Notch sensitivity and short cracks tolerance in a super 13Cr stainless steel under sulfide stress corrosion cracking conditions

Abstract

Abstract Notch sensitivity under sulfide stress corrosion cracking (SSC) conditions is quantified in this work, considering its tolerance to short cracks that start at notch tips and become non-propagating after growing for a short while. The considered material is an UNS S41426 super 13Cr5Ni2Mo martensitic stainless steel, frequently used in pipelines to transport aggressive fluids in offshore applications.

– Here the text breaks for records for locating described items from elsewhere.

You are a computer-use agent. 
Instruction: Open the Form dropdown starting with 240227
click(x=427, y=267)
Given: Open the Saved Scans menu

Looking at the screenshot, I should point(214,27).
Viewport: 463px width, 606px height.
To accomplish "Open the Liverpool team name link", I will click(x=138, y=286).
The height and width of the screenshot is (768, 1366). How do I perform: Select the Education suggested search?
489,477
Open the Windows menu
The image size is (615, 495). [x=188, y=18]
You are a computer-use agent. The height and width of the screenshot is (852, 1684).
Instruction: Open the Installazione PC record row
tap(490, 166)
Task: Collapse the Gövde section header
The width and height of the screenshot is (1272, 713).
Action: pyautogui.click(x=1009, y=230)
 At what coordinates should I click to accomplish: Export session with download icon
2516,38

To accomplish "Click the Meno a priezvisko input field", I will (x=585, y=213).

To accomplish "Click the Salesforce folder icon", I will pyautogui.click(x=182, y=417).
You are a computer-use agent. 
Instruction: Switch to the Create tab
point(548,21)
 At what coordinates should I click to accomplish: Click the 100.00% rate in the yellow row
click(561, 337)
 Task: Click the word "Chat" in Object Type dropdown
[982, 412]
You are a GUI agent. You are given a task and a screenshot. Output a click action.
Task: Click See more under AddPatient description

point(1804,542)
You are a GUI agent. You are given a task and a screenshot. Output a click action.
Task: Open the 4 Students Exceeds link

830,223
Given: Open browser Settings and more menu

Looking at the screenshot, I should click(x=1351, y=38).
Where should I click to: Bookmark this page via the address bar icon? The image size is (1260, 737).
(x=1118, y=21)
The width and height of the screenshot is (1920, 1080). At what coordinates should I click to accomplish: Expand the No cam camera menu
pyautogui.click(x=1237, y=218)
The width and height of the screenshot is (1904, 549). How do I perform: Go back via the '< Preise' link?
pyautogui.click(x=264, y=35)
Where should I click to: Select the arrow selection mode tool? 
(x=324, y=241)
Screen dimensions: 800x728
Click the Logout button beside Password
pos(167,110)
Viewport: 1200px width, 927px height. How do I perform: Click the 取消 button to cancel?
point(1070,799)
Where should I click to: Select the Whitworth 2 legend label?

Tolerance to short SCC cracks depends on the notch size and shape, on the stress gradient ahead of its tip, and on basic material resistances to crack initiation S SSC and growth K ISSC inside the aggressive environment. The proposed notch-sensitivity model can be a powerful and economical alternative design tool to substitute traditional pass/non-pass criteria normally used to choose materials for SSC and similar environmentally assisted cracking (EAC) service conditions. This model is validated by testing the steel into an aqueous solution of 100 g/L of Cl−, pH 4.0, 25 kPa of H2S, and 75 kPa of CO2, at 23 ± 2 °C. After measuring S SSC (461 ± 23 MPa) and K ISSC (36.9 ± 0.6 MPa√m), short crack tolerance predictions are verified on notched specimens loaded under a peak stress at their tips σ max = 0.95⋅S Y >> S SSC, where S Y = 826 MPa is the yield strength of the tested steel.